Blog Post
Looking Back and Ahead at The General Counsel Report for EMEIA
The role of the general counsel has changed significantly in the last three years, and more change is underway. As chief legal officers have become more squarely established as strategic business leaders, they have also taken on more responsibility and a wider field of issues for which they act as key decision makers. While this change is beneficial to reducing corporate risk and improving organisational efficiencies, it has also caused legal departments to feel more strains on resources than ever before.
FTI Technology and Relativity’s 2023 edition of The General Counsel Report examined these realities at length and were discussed with industry experts during Relativity Fest in London. Looking at the report’s findings against the backdrop of current trends and regulatory activity in EMEIA provides interesting insights to understand the state of corporate legal departments better today and forecast what the key issues are likely to be in 2024.

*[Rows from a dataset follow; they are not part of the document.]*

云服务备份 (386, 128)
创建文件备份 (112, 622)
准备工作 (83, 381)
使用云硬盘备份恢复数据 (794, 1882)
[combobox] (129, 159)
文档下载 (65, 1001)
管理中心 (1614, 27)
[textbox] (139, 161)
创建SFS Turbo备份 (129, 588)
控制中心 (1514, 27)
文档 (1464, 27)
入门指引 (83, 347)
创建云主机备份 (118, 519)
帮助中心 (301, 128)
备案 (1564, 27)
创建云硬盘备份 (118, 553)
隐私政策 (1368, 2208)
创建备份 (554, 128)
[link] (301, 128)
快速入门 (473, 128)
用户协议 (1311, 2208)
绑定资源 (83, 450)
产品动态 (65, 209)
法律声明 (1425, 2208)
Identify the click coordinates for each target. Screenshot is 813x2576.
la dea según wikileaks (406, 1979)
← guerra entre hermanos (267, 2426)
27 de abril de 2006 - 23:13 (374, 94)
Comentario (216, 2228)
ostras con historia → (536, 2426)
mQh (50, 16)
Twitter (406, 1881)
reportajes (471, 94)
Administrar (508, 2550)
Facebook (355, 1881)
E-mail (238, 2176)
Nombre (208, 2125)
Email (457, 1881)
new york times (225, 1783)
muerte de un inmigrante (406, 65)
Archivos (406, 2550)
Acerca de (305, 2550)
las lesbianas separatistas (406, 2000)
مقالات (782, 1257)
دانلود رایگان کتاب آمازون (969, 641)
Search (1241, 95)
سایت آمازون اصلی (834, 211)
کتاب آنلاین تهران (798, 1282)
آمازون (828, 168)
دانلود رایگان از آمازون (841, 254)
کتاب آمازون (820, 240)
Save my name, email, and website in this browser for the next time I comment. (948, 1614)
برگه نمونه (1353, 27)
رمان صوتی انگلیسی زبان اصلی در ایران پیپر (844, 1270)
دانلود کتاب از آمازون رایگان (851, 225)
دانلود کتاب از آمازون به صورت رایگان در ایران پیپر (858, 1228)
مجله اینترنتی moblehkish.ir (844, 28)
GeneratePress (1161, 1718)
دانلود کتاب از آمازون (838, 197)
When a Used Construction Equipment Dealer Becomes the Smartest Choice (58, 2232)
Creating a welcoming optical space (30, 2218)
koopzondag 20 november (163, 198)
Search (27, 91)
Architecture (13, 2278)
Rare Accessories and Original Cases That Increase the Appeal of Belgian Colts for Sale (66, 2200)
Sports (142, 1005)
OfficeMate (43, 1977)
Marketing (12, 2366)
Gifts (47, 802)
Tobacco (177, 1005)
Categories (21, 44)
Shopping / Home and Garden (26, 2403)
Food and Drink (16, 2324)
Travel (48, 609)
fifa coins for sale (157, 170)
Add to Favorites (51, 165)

The top persistent trends and emerging issues for general counsel in the U.K. and across Europe include:
- Data privacy and data protection continue to dominate corporate concerns. Between the risks surrounding data breaches and data privacy compliance, the general counsel plays and will continue to play an instrumental role in guiding the corporate strategy for safeguarding sensitive and personal information. In some instances, this may result in the information security function becoming part of the general counsel’s remit so that risk factors are continually addressed, particularly when security and IT teams are under extreme demand.
- Regulatory compliance, particularly around market abuses, antitrust, supply chain and governance, will become an even more impactful factor across risk and legal department resources in the year ahead.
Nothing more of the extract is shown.